Will Smith commendably goes for a change of pace, a piece of real acting and a Nigerian accent as real-life accomplished pathologist Dr Bennet Omalu who, while he is working in Pittsburgh, uncovers the terrible truth about brain damage in American football players with repeated concussions in just their normal playing.
It’s a posh film, with an engrossing story to tell, but writer-director Peter Landesman, the director of Parkland (2013) tends to tell it at an unnecessarily leisurely pace. More urgency and some cutting of the repetitive/drossy/sentimental dialogue would help enormously.
But it’s still a pretty good movie, perhaps very good, even for those, like the doctor himself, who are’t interested in American football. There’s a lot of detail about the brain and autopsies that sounds dull but is actually fascinating here, though it’s the plotting of the forces against the good doctor that turn it into almost a real-life thriller.

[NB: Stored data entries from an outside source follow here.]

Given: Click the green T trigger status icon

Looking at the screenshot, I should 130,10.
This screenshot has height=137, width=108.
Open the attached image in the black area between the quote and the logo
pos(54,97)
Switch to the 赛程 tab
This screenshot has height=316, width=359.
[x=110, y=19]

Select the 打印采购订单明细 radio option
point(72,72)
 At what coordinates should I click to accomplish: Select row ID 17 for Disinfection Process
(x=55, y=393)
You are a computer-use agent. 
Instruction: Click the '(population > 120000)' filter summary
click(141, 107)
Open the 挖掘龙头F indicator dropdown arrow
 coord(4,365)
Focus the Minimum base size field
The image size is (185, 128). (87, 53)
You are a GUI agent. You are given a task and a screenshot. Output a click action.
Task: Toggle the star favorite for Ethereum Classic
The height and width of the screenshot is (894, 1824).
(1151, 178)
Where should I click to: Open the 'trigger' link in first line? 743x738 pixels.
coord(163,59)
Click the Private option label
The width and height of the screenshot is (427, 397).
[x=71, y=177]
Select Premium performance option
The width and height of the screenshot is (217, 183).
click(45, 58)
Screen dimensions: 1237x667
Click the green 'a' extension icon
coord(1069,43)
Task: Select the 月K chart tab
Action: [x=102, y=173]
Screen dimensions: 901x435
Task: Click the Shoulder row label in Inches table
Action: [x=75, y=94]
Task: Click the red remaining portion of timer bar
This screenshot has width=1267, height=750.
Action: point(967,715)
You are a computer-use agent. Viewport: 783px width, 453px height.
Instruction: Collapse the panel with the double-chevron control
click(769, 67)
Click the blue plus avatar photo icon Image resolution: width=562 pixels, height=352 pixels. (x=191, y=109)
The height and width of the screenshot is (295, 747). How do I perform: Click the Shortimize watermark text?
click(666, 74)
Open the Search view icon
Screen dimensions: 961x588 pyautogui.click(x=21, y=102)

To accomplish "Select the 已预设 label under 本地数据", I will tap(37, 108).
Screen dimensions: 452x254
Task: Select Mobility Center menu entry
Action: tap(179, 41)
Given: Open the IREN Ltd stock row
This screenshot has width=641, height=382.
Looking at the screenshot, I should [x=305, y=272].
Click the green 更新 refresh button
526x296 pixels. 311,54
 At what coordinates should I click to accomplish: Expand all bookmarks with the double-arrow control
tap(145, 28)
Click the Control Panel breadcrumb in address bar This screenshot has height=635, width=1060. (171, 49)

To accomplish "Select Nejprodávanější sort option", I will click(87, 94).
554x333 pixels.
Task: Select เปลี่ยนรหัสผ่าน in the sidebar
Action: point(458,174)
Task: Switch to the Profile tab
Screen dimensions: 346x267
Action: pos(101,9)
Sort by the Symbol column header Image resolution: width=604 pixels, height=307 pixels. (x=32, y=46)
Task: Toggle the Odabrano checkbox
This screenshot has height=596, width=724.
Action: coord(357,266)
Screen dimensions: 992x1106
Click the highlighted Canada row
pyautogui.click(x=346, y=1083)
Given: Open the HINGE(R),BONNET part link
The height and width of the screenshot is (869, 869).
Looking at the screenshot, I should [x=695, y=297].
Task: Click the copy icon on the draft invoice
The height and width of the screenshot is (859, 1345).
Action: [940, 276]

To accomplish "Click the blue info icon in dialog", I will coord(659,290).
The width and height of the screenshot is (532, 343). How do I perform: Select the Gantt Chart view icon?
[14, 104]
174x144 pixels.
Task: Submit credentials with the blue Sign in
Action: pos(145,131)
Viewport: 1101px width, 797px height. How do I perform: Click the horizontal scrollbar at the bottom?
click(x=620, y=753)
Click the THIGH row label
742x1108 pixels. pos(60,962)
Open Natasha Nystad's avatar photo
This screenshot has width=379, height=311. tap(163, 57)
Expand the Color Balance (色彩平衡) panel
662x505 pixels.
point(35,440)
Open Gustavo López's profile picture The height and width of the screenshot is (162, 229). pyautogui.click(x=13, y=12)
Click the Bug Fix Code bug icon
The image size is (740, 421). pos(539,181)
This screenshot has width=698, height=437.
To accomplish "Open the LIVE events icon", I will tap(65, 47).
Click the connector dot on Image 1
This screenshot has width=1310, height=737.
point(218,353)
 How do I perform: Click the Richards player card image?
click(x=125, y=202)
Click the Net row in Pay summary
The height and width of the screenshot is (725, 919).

Alec Baldwin and Albert Brooks give extremely classy star support in character roles as Dr Julian Bailes and Dr Cyril Wecht (Bennet’s boss), and Smith raises is game noticeably to match theirs in their scenes together, which sizzle with drama and tension. Gugu Mbatha-Raw works hard but has a less interesting role, all too conventionally written, as Bennet’s love interest and later wife.
It is based on a true story that appeared in a GQ article called Game Brain by Jeanne Marie Laskas.